Por entonces Carmen y su hija ya estaban de vacaciones. Primero, en el palacio de Aiete en San Sebastián y después en el pazo de Meirás, adonde se trasladaron a finales de julio. La joven pensó que allí sería más fácil ver a Ninín Suanzes los fines de semana o en los permisos que le daban como guardiamarina en Marín, Pontevedra. Mientras la tensión internacional crecía, la relación entre Carmencita y el marino iba asentándose. A su madre, completamente ajena a esta amistad, no le parecía mal que saliera con sus amigas. El verano era más propicio a hacer planes fuera de casa. El joven, romántico y enamorado, se atrevió a coger su mano en un cine al que asistieron con varios amigos. Carmencita no se imaginaba que unos ojos vigilaban sus pasos y que su madre sabría poco después que no había interrumpido la relación con el marino. Cuando llegó a casa, la llamó al orden. Carmen estaba nerviosa, paseaba de un extremo a otro de la habitación mientras hablaba con su hija.

—Te dije que no quería que vieras a ese chico y no me has hecho caso. ¿No te das cuenta de que desobedeciéndome te pones en boca de todos? Haz el favor de no volver a verle.

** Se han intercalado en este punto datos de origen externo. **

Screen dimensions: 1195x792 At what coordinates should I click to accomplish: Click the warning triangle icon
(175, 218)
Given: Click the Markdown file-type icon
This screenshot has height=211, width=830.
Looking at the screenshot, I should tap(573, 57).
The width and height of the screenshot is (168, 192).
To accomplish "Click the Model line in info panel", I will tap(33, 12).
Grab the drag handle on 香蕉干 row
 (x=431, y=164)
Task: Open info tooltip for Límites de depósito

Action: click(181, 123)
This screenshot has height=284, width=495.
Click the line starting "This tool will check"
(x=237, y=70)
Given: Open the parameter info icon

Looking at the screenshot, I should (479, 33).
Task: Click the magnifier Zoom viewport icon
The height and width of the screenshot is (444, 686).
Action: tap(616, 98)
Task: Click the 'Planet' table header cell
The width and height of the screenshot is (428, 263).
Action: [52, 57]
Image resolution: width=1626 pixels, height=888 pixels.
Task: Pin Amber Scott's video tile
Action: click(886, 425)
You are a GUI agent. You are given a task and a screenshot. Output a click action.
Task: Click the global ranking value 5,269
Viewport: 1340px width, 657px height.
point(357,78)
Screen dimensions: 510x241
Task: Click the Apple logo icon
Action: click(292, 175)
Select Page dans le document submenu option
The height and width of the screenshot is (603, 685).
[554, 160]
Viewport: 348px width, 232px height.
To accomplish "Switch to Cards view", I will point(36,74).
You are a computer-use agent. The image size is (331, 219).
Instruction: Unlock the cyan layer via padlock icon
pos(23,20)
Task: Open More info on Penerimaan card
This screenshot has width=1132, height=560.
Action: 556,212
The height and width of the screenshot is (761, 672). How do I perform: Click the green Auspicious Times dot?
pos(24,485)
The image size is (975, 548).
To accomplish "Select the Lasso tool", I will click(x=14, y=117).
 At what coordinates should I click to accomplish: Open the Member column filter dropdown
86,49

—Pero, mamá, está aquí muy poco tiempo. Enseguida volverá a navegar. Es imposible que no le vea, piensa que es amigo de mis primos y yo voy con ellos.

—Pues solo saldrás conmigo. Allá adonde yo vaya, irás tú. Vamos a acabar con esas salidas, que no me gustan nada. Deberás esperar a tu puesta de largo. Luego ya hablaremos.

—Te has olvidado de lo mal que lo pasaste cuando tú querías salir con papá y tu padre no te dejaba.

—Mi padre me envió a un convento. Yo no voy a hacer eso contigo, pero tendrás que estar allá donde yo esté. No me gusta que salgas con un marino, ya lo sabes.

—Pero, mamá, papá quería ser marino.

—Pero es distinto. No voy a discutir contigo. Se hará lo que yo digo y tú te vas a limitar a obedecer.

—Lo dices porque el abuelo Nicolás abandonó a la abuela y temes que me pase igual. Pero no todos los marinos son iguales.

—He dicho que estarás conmigo este verano y eso es lo que vas a hacer.

—Lo que tú digas. ¿Me puedo ir a mi cuarto?

Carmen asintió con la cabeza y su hija se retiró a su habitación. Echó de menos a Blanca, que durante unos días se fue con su familia. Estaba sola sin poder tener la complicidad de su institutriz. Volvería a estar encerrada entre cuatro paredes a pesar de ser verano. Era la joven más envidiada y, por otro lado, la que menos podía hacer aquello que quisiera. Pensaba que cualquiera era más libre que ella. A través de una de sus primas, pudo hacer llegar un mensaje a Ninín: «Tenemos que dejarlo. Motivos familiares». El chico salió durante días con sus amigos por los lugares que solía frecuentar Carmencita con la esperanza de volver a verla. Sin embargo, regresó a Marín sin poder despedirse de ella.